Cette mise en scène du pouvoir va prendre place dans un urbanisme renouvelé pour lequel Auguste s'investit personnellement: par une formule célèbre, il se vantera «d'avoir trouvé une Rome de briques et laissé une Rome de marbre». Les grands travaux illustrent la légitimité du pouvoir, qui se veut à la fois d'essence historique et ¬divine. C'est bien ainsi que Rome apparaît sur les bas-reliefs de l'Ara Pacis (13 avant J.-C.) dont la construction fut décidée par le Sénat pour le retour d'Auguste dans sa ¬capitale, après une tournée militaire en Gaule et en Espagne. Orné d'une grande procession de dignitaires politiques et sacerdotaux qui évoque la frise du Parthénon, cet autel est typique du classicisme du style augustéen avec son équilibre harmonieux de volumes, de figures et de lignes. Sur le même modèle, le centre de Rome est transformé: Auguste complète le forum où il reconstruit la basilique Julia. Sur le Palatin, il fait aménager la Maison d'Auguste et la Maison de Livie et un temple dédié à Apollon qu'un couloir relie directement à sa demeure. Malgré le raffinement des décors peints que l'on a retrouvés, l'imperator choisit de vivre sobrement. L'orfèvrerie n'en connaît pas moins un éclat réel tout en remplissant une fonction ¬sociale: les riches citoyens l'exhibent pour les réceptions. Le trésor de Boscoreale, avec son décor de branches d'olivier, son goût des formes parfaites et des détails soignés, témoigne de la perfection de la vaisselle d'argent sous Auguste.
 

Dans la dernière salle de l'exposition, trône une statue colossale en provenance du théâtre d'Arles.
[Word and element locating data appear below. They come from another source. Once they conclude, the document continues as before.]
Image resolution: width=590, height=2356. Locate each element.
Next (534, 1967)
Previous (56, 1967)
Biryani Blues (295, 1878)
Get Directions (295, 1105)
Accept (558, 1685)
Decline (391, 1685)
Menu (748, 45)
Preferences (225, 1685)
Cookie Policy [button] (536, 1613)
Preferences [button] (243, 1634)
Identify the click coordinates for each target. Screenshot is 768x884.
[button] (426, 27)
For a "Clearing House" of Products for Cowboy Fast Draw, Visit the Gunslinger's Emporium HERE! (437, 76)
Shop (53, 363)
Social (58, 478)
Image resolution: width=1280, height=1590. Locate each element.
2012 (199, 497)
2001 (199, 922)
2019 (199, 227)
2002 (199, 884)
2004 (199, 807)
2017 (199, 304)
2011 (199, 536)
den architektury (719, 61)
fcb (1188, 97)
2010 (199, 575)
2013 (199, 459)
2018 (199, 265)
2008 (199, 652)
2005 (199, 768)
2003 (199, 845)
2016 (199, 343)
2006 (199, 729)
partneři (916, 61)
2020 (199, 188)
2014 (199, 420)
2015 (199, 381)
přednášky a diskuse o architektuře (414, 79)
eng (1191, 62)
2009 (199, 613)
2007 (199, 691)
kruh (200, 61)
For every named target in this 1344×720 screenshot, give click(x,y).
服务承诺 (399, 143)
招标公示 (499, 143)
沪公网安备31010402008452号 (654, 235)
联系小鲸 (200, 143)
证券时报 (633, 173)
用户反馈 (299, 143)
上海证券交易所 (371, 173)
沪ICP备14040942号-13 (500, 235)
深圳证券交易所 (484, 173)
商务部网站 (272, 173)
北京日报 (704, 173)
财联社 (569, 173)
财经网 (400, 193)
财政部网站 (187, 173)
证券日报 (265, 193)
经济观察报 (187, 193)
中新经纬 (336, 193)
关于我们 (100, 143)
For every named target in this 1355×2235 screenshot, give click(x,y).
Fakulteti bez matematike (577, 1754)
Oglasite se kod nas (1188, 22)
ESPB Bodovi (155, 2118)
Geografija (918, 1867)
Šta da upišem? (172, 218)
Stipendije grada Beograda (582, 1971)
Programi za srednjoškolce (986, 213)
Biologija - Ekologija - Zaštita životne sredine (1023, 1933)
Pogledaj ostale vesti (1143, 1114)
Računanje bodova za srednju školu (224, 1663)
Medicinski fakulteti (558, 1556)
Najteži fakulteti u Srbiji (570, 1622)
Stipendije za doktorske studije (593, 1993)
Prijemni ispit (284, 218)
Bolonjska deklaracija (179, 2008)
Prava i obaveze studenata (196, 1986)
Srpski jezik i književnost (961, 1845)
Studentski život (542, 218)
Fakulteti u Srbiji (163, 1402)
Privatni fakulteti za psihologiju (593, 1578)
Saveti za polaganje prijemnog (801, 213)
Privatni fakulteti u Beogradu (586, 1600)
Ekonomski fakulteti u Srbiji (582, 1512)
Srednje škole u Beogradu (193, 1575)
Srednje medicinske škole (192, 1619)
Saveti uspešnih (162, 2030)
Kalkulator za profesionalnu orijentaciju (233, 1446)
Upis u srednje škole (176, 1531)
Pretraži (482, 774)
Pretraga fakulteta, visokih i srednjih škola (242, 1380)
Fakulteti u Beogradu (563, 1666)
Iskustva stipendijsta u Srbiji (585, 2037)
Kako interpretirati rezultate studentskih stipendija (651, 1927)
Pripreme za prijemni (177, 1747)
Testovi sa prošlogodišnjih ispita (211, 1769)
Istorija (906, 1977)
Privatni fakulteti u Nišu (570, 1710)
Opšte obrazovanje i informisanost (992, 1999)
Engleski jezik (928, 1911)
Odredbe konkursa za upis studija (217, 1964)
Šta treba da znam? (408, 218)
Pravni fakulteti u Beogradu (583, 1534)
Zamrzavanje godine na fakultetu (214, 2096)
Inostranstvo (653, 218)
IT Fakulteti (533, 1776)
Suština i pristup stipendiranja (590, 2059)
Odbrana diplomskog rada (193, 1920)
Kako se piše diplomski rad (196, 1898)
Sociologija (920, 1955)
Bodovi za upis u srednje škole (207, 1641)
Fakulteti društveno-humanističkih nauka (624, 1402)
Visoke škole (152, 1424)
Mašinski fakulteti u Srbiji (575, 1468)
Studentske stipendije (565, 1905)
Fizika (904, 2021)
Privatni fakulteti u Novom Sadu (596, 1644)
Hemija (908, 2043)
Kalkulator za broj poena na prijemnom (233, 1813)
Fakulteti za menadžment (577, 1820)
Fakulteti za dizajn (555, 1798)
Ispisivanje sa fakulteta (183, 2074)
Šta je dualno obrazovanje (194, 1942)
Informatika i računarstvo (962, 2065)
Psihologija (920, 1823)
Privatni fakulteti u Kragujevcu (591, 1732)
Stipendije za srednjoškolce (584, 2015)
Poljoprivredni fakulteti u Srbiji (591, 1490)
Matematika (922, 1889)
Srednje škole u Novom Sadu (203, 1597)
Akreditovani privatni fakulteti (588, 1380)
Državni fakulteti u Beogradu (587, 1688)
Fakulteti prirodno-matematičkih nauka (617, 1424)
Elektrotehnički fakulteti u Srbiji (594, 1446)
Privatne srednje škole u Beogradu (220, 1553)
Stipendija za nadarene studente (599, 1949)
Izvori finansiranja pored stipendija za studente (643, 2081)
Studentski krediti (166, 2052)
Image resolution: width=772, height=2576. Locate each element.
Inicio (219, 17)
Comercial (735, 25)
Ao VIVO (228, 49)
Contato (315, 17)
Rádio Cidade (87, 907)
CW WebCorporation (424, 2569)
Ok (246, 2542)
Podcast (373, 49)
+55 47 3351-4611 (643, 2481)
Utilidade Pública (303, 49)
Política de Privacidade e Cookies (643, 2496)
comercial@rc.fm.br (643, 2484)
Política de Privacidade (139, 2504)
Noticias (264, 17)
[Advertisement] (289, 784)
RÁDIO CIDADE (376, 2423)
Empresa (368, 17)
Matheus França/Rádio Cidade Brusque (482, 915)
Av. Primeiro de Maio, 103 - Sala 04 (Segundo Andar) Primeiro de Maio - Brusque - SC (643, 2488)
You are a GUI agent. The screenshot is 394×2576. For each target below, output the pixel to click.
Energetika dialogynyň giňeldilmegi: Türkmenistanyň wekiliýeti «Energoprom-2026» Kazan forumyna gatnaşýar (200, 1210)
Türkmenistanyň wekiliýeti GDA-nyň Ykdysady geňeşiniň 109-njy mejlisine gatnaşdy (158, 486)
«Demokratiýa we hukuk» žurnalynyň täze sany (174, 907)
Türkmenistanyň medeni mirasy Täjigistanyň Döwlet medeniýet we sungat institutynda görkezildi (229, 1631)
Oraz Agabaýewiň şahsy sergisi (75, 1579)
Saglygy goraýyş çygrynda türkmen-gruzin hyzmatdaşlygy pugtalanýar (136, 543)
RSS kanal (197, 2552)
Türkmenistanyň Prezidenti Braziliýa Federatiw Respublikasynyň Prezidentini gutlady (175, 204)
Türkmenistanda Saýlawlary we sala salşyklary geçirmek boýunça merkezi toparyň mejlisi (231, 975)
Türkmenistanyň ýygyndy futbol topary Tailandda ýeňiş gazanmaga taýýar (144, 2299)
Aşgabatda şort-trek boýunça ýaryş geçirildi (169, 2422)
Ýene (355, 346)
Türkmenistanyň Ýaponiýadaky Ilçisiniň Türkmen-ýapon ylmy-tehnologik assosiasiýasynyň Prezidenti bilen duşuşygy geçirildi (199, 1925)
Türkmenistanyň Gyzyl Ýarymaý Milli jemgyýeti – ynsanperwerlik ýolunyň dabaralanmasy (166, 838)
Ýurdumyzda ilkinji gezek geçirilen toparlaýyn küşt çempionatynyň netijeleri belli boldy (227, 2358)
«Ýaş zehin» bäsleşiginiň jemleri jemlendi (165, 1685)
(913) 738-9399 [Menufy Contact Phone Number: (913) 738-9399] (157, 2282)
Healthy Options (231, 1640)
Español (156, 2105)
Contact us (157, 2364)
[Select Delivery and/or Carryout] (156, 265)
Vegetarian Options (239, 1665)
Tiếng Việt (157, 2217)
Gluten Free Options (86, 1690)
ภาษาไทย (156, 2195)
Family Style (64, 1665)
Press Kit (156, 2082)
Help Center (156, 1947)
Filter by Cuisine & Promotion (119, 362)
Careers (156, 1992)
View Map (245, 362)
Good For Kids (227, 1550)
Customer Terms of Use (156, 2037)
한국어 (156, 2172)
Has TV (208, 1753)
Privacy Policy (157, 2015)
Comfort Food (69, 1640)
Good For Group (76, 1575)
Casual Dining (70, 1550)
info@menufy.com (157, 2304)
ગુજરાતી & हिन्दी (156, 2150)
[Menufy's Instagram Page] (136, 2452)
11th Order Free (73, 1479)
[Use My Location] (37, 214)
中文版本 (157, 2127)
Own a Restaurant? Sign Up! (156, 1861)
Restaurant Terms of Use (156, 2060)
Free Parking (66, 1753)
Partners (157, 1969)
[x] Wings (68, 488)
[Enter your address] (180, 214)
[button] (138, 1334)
Elle montre un empereur devenu dieu, en nudité héroïque. C'est au retour d'un voyage d'inspection en Campanie qu'Auguste tomba malade et demanda qu'on le porte dans la modeste maison de Nole, où était mort son père. Il y reçut ses amis et, raconte Suétone, «leur demanda ¬¬¬s'il paraissait avoir bien joué le drame de sa vie. “Si le spectacle vous a plu, applaudissez tous”, ajouta-t-il avant de les congédier et de s'éteindre dans les bras de sa femme Livie.» C'était en août de l'an 14. Auguste eut-il le sentiment d'avoir instauré durablement paix et prospérité? Son exemple de pouvoir culturel, sa vision politique allaient en tout cas guider pour des siècles la marche du monde occidental.